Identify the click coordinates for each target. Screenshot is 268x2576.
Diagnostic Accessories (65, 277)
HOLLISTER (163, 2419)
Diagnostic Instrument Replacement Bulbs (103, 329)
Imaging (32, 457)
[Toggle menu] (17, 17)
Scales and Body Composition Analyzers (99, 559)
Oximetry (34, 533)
---
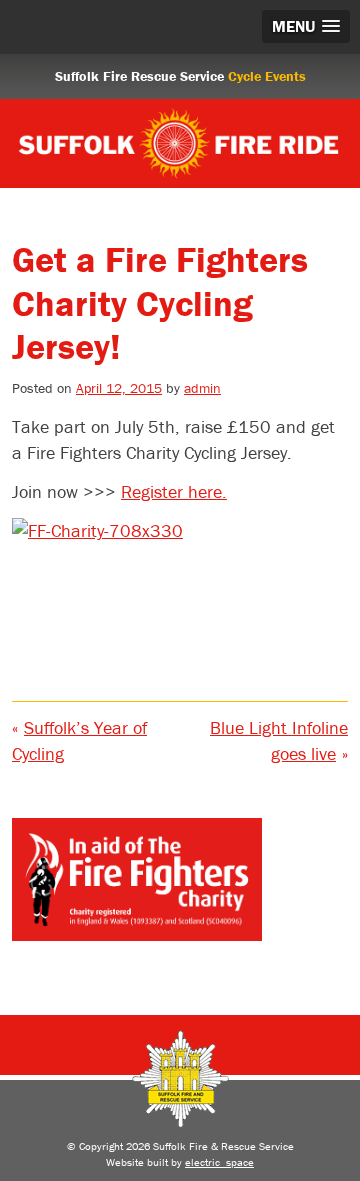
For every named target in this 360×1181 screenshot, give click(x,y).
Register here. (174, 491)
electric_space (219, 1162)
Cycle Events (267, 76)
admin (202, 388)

**Problem description:**
Lines in the data that hold "Diagnostic" are to be counted, and the number alone reported.

**Answer to this task:**
2